Selected text →
>> begin
Type Error ... Invalid operator to type application: (IFunctor a)
ExceptionInfo Type Checker: Found 1 error  clojure.core/ex-info (core.clj:4403)

I thought we had well and truly buried IFunctor, but since

it's still causing trouble,
we know in advance that Identity and Const are the only functors we'll actually use,
typed clojure supports union types,
and I have no shame,

(t/defalias DumbFunctor
   (t/TFn [ [a :variance :covariant] ] (t/U (Identity a) (Const a))))

With Functor so redefined, everything type-checks, even

(t/ann l:foo (Lens (t/HMap :mandatory {:foo (t/HVec [t/Int t/Int])})
                   (t/HVec [t/Int t/Int])))
(defn l:foo [f m]
  (fmap
   (t/fn [x :- (t/HVec [t/Int t/Int])] :- (t/HMap :mandatory {:foo (t/HVec [t/Int t/Int])})
     (assoc m :foo x))
     (f (:foo m))))

Thanks be to Athena, the annotations of curry, uncurry and lcomp, while verbose, work perfectly

(t/ann curry (t/All [a b c]
                    [[a b -> c] -> [a -> [b -> c]]]))
(t/ann uncurry (t/All [a b c]
                                 [ [a -> [b -> c]] -> [a b -> c]]))
(t/ann lcomp (t/All [a b c d e]
                    [[[b -> c] d -> e]
                     [a b -> c]
                     ->
                     [a d -> e]]))

and, drumroll please,

  (view (lcomp l:foo l-1) {:foo [1 2]})
>> end
Word and element locating data →
>> begin
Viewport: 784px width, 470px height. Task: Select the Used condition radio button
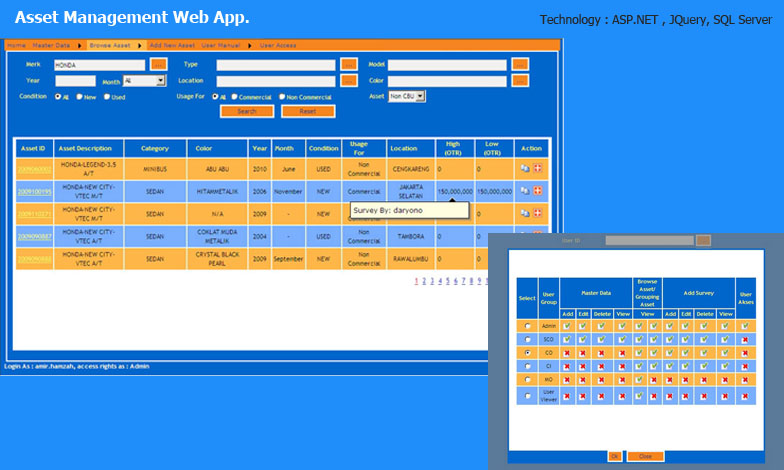click(x=107, y=97)
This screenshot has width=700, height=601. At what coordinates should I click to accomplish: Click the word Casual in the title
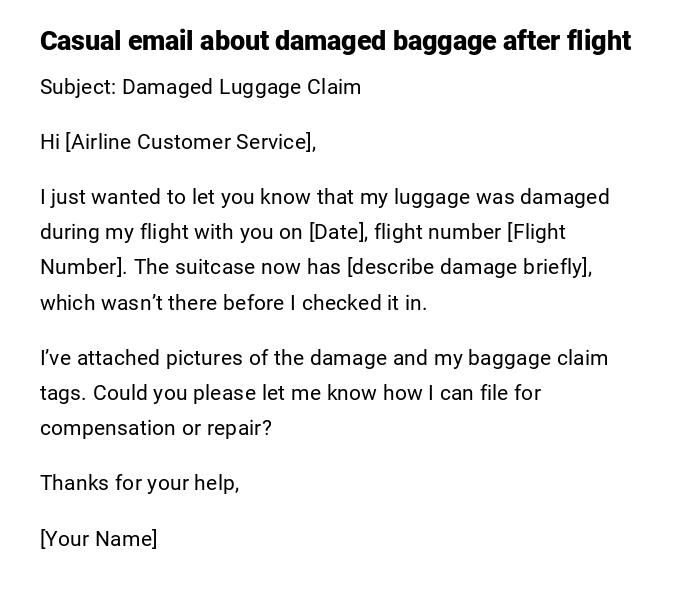click(x=80, y=41)
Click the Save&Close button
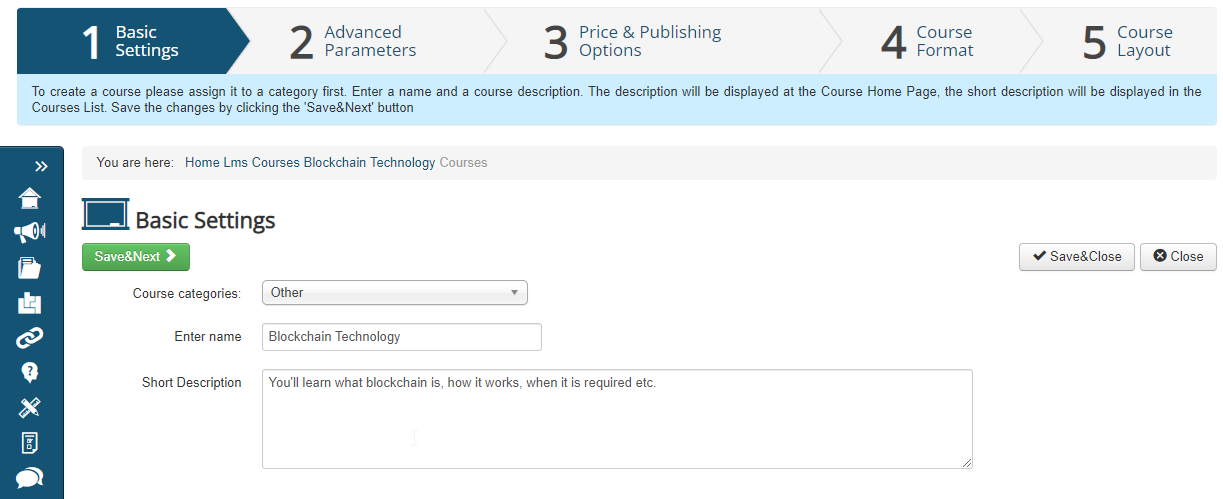The image size is (1223, 499). click(1076, 257)
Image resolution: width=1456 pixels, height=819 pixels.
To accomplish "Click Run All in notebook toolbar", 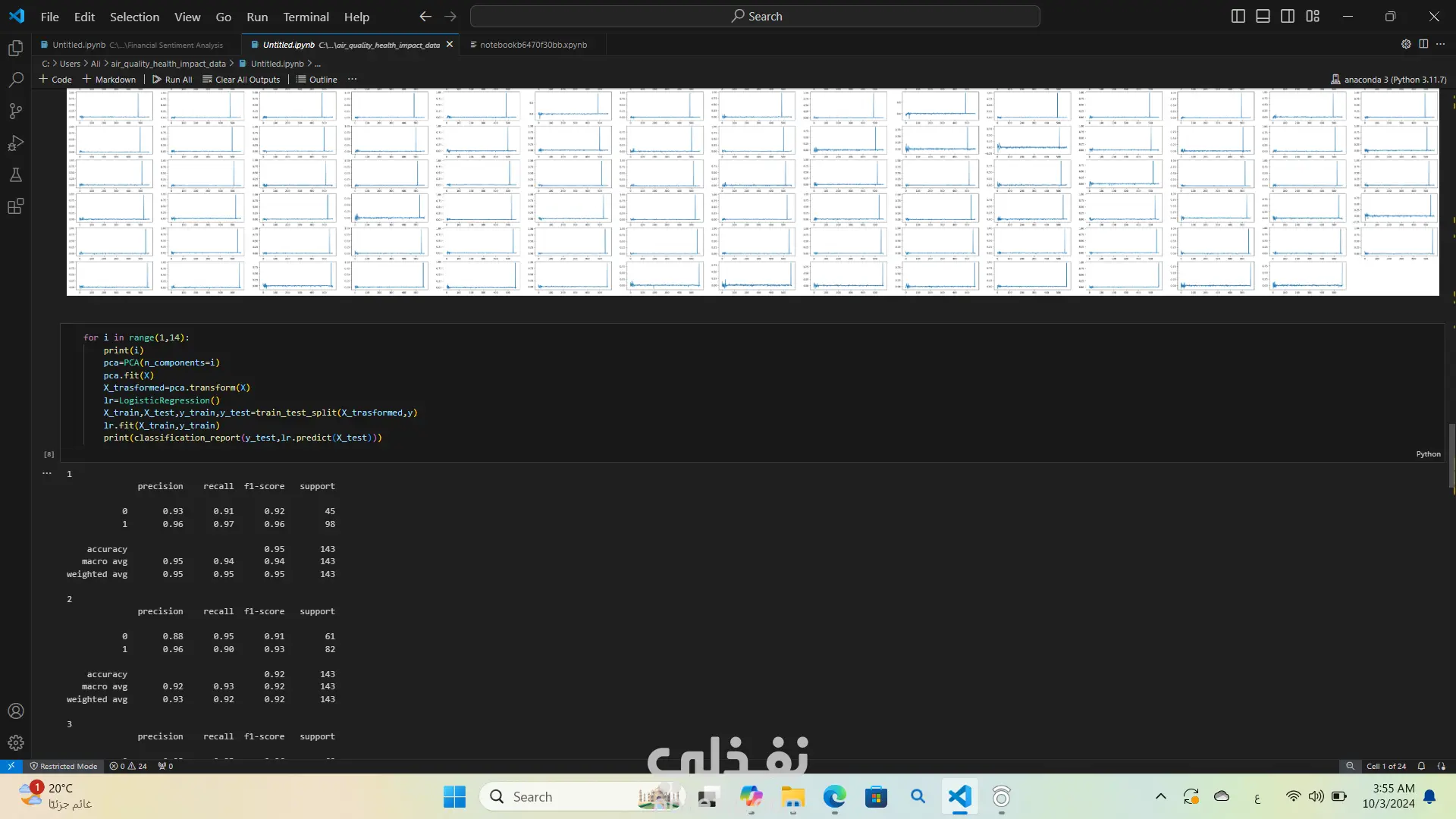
>> end
Required work →
(a) Answer these from the Typed Clojure excerpt:
(i) Which two functors does the writer expect to actually use?
(ii) What kind of types does typed clojure support, according to the writer?
(iii) Which annotations are called verbose but said to work perfectly?
(b) Name every function that receives a t/ann annotation in the Typed Clojure excerpt.
(c) Please carry the Typed Clojure excerpt on from its last line.

Expected answers →
(a)
(i) Identity and Const
(ii) Union types
(iii) The annotations of curry, uncurry and lcomp

(b) l:foo, curry, uncurry, lcomp

(c)
typechecks! More importantly, infelicitous modifications of this do not, which suggests that, notwithstanding compromises along the way, we can provide assurances of type safety to future van Laarhoveners.

But was it worth the trouble?

Yes, for me. I learned a few things, and I'll probably learn more when you correct my errors.

From a practical standpoint, I couldn't possibly recommend that anyone take this route in real, production code today, and I'm not sure I would recommend it even after the core.typed kinks have been worked out. The tinhole approach is, for Clojure, more intuitive and concise, while offering no less type safety.

Quite simply, Monad and company are not natural fits for any language that doesn't have sophisticated static typing fully integrated with its compiler. By "fully integrated," I mean that the compiler produces different code for different types signatures and arguments.

On the other hand, fancy macros are a natural fit for languages that are meaningfully homoiconic. By "meaningfully homoiconic," I mean that it's practical for normal people to write code-generating code, that such code is concise and that it doesn't appear to be in a different language from the code it generates.

Homoiconicity does not substitute for type-checking, but, if it is innate to the language, the type checker may not need to be, thus enabling the sinful pleasures of dynamic typing while stll allowing a stricter regimen to be enforced.

P.S.

Transducers can easily described polymorphically with core.typed as

  (t/defalias ReducingFn
     (t/TFn [[a :variance :contravariant]
             [r :variance :invariant]]
        [r a -> r]))

  (t/defalias Transducer (t/TFn [[a :variance :covariant]
                                 [b :variance :contravariant]]
                (t/All [r] [(ReducingFn a r) -> (ReducingFn b r)])))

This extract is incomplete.